Le Québec poursuit sa baisse, mais d’importants écarts persistent

Émile Boudreau
Le 02 février 2026 — Modifié à 15 h 00 min
Par Émile Boudreau - Journaliste

L’Institut national de santé publique du Québec (INSPQ) a dévoilé aujourd’hui son Portrait des comportements suicidaires au Québec 2026, qui confirme la diminution du taux de suicide, une tendance amorcée il y a plus de vingt ans. Entre 2000 et 2023, celui-ci est passé de 17,9 à 11,9 suicides par 100 000 personnes.

Malgré ce recul notable, le rapport met en lumière des disparités marquées entre les sexes, les groupes d’âge et les régions.

Les hommes beaucoup plus touchés

Comme les années précédentes, les hommes demeurent les plus à risque. En 2023, leur taux de suicide atteint 18,1 par 100 000 personnes, comparativement à 5,7 chez les femmes, soit près de trois fois plus.

Les hommes de 50 à 64 ans présentent quant à eux le taux le plus élevé parmi les deux sexes et tous les groupes d’âge avec 28,4 suicides par 100 000 personnes. Du côté des femmes, ce sont celles de 35 à 49 ans qui sont les plus touchées, avec un taux de 8,3.

Forte variabilité selon les régions

Le portrait révèle également des contrastes importants entre les régions. Les zones situées hors des grands centres urbains affichent souvent des taux supérieurs à la moyenne provinciale, tandis que certaines grandes villes, notamment Montréal, présentent des taux plus faibles.

Le Nunavik se distingue malheureusement avec un taux extrêmement élevé de 122,7 suicides par 100 000 personnes. Cinq autres régions dépassent significativement la moyenne provinciale, dont le Saguenay–Lac-Saint-Jean, à 15,3 suicides par 100 000 personnes.

Tentatives de suicide en hausse chez les jeunes filles

L’INSPQ s’est également penché sur les hospitalisations liées aux tentatives de suicide. En 2024, le Québec en a enregistré 3 786, soit un taux de 42,0 par 100 000 personnes. Contrairement aux suicides complétés, les tentatives entraînant une hospitalisation touchent davantage les femmes (53,7) que les hommes (30,9).

Les taux les plus préoccupants apparaissent chez les adolescentes de 15 à 19 ans. Ces dernières présentent le taux d'hospitalisations le plus élevé (178,0 par 100 000 personnes). Par ailleurs, chez les filles de 10 à 14 ans, le taux a triplé entre 2010 et 2024 pour atteindre 94,1.

Les visites à l’urgence pour tentatives de suicide demeurent préoccupantes. Après une augmentation notable en 2021. Chez l'ensemble de la population, le taux est passé de 50,9 visites par 100 000 personnes en 2019, à 57,9 en 2024, puis à 57,4 en 2025.

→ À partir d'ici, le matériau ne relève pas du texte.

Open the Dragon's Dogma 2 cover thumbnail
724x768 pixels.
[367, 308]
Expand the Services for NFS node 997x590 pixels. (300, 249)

Une fois de plus, les jeunes filles de 10 à 14 ans et les adolescentes de 15 à 19 ans demeurent les plus touchées en 2025, avec respectivement 116,7 et 261,6 visites par 100 000 personnes.

Les visites pour idées suicidaires, quant à elles, ont continué d’augmenter depuis 2016, avant de se stabiliser en 2025, avec des taux comparables chez les hommes et les femmes, une particularité contrastant avec les tendances observées pour les suicides complétés et les tentatives.